Whenever possible, we would like to index the text contained within these documents, and make the full text searchable. In addition, we would like for our users to be able to preview every document on the StateReference website, and not have to download the document and invoke a separate application.
OCR allows us to extract text from documents where the text is only available as a non-machine-readable image. While many PDFs we receive from agencies contain machine-readable text, many are in-fact scans or photos, and the text must be reconstructed.
To accomplish this, we use the excellent open source OCRmyPDF software. This software adds a "text layer" to a PDF document.
Any document on StateReference that we have run through OCR is accompanied by a notice informing the user.

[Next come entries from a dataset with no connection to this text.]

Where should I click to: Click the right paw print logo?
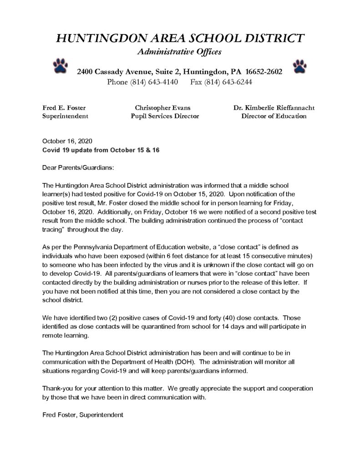coord(299,65)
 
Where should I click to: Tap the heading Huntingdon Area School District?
coord(179,38)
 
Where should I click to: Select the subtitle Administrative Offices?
coord(179,52)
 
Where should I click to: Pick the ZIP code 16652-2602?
coord(264,72)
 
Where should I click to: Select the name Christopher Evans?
coord(162,108)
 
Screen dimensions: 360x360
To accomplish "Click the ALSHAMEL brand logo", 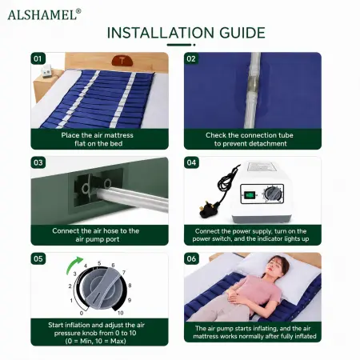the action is (44, 14).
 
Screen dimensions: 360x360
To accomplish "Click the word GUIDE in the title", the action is (242, 33).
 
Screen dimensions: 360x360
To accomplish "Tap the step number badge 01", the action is (38, 58).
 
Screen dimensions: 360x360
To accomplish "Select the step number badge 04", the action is (191, 162).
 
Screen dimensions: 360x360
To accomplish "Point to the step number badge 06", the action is (191, 258).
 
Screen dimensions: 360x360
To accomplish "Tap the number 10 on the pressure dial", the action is (121, 313).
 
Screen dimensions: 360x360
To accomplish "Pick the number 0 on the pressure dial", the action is (82, 313).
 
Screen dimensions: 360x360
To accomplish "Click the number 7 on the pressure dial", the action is (124, 272).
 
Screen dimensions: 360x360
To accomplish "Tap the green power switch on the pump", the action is (250, 195).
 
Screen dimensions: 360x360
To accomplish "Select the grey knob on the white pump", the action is (273, 194).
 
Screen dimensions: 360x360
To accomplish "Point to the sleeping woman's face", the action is (274, 266).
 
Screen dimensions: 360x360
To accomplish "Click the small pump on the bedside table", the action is (47, 70).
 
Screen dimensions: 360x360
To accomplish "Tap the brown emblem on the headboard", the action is (122, 61).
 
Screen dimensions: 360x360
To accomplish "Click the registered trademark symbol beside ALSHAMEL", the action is (78, 11).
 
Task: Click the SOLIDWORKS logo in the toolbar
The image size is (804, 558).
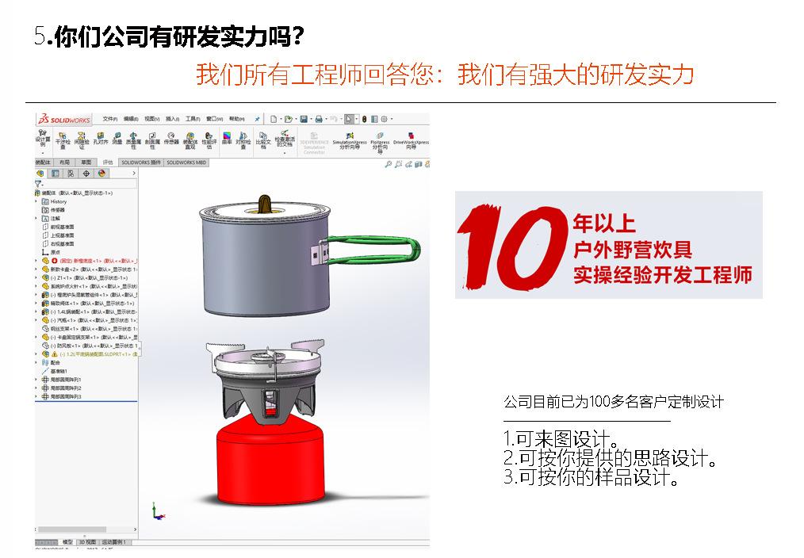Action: [64, 119]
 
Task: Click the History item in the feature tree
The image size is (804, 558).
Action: [59, 201]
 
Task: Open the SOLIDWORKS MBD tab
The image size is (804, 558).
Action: [186, 162]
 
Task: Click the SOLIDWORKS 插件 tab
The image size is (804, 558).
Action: [141, 162]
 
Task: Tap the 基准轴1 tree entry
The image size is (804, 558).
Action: [59, 371]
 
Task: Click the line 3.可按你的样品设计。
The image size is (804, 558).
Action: [592, 478]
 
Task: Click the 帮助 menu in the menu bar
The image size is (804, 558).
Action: [236, 119]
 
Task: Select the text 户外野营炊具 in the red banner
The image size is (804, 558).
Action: [632, 250]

In addition, we always present the option to download either the OCR document, or the original provided by the agency.
User may find the OCR document more desirable, because you can use the "Find" feature of your PDF reader to search the document, and text can be copy-and-pasted from it. However, the OCR process is not perfect, and there may be errors where text has been incorrectly transcribed.
Some document types can not be displayed directly in your web browser, for example a Microsoft Word document or an email. In those cases we automatically convert into a PDF. The PDF is then viewable in your browser using an embedded viewer.
When you are viewing such a preview, StateReference will always present a notice informing you of this. You will also be presented the option to download the original document that was provided by the agency.